Set task:
Answer these questions from the excerpt about the Boss shotgun at Hudson Farm:
1. How many acres of woods and understory does the text mention?
2. In what year was the single-trigger, 12-gauge Boss built?
3. Whose work on the single trigger in the 1890s does the text mention?

>> START Source excerpt

Griffin & Howe CEO, Guy Bignell, at one of the high stations on the Hudson Farm sporting clays course.
Another bright Indian Summer morning secreted musky fragrances of impending autumn around the 4,000 acres of woods and understory. I wanted to re-experience the pleasure of that old Boss side by side from yesterday’s lesson with Kevin Sterk. With Mr. Bignell clearly in charge of the off-road cart, we rode past the occasional turn-of-the-century outbuildings now converted to lodging and stopped at a sporting clays station of stone and timber on the lower Novice Course.
The single-trigger, 12-gauge Boss built in 1965 had a straight grip, custom beavertail forend and flat rib. Case colored sideplates complemented by a matching long trigger-guard tang showcased classic rose-and-scroll engraving. The walnut colorations were of barrel-aged single malts. With 26-inch barrels, the gun is probably thought a bit unfashionable as longer seems better these days. Certainly a notion to reconsider since at 6 pounds, 9 ounces the Boss moved with aristocratic grace.
Boss & Company is synonymous with single trigger guns, whereby one trigger can fire both barrels one after the other on a double barreled gun. John Robertson’s work on the single trigger in the 1890s is probably the last development of importance that occurred in sporting shotguns.
Boss has perfected the single trigger more than any other maker and is still regarded as the leading manufacturer of single trigger guns due to their reliability and performance.
The Boss shot by the author on the Hudson Farm sporting clays course.
And that heritage of innovation translated into a beautiful overall shooting experience.

>> END Source excerpt
>> START Extracted material

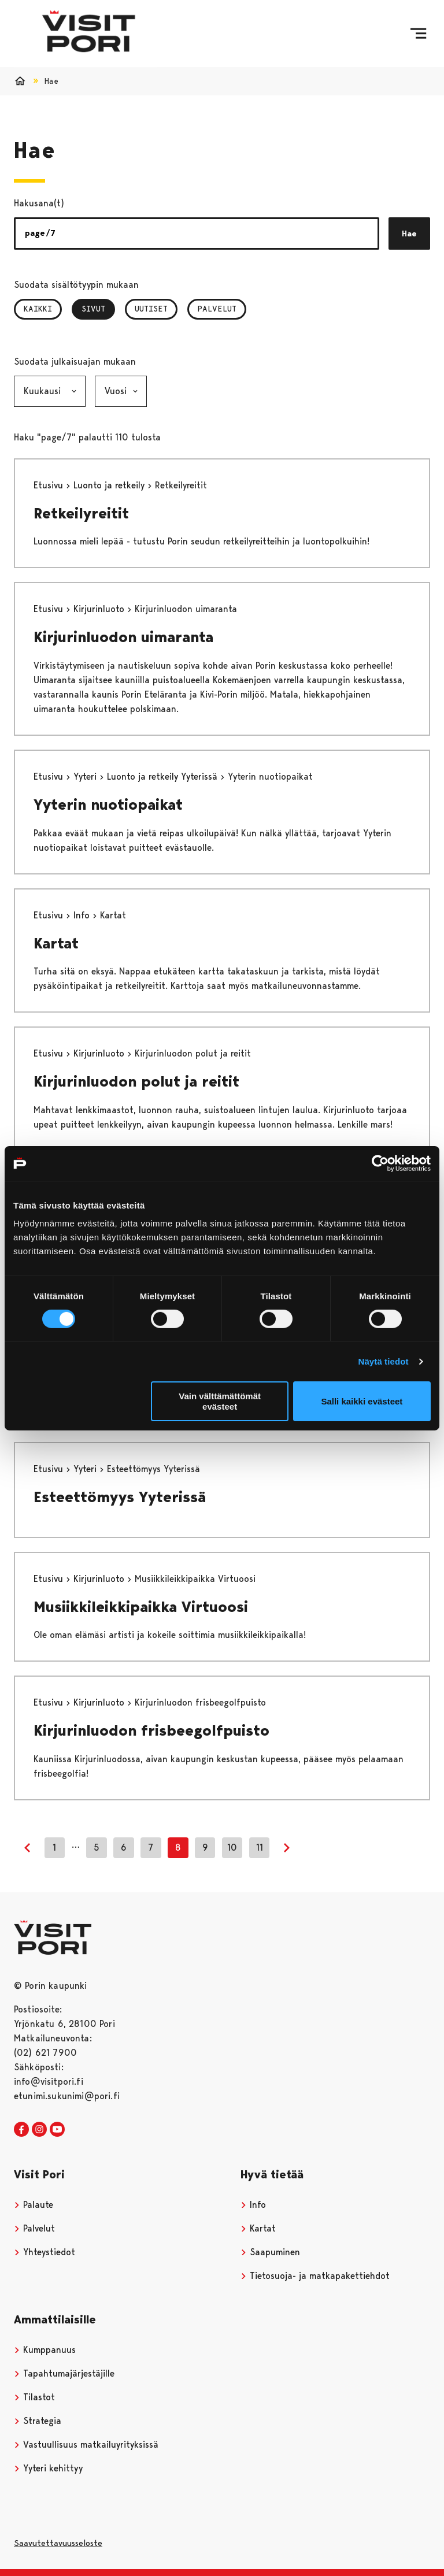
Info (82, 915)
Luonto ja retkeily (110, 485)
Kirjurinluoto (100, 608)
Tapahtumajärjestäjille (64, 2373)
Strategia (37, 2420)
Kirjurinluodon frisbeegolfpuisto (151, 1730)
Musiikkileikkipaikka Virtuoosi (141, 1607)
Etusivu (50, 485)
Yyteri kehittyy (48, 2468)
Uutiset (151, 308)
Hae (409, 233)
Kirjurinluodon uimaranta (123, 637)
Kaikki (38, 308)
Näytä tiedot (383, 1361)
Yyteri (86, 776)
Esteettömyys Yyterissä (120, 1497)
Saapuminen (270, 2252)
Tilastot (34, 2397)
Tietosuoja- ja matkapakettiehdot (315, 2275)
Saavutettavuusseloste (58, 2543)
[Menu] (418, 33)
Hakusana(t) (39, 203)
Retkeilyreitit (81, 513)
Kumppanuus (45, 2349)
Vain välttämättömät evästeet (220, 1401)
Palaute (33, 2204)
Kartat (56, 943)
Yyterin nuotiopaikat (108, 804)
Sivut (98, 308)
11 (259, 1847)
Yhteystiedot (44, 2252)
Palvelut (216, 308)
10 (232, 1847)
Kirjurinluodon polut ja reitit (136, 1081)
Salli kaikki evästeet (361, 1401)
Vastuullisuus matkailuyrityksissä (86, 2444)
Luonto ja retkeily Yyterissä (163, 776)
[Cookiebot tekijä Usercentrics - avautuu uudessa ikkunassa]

>> END Extracted material

Result of this task:
1. 4,000 acres
2. 1965
3. John Robertson's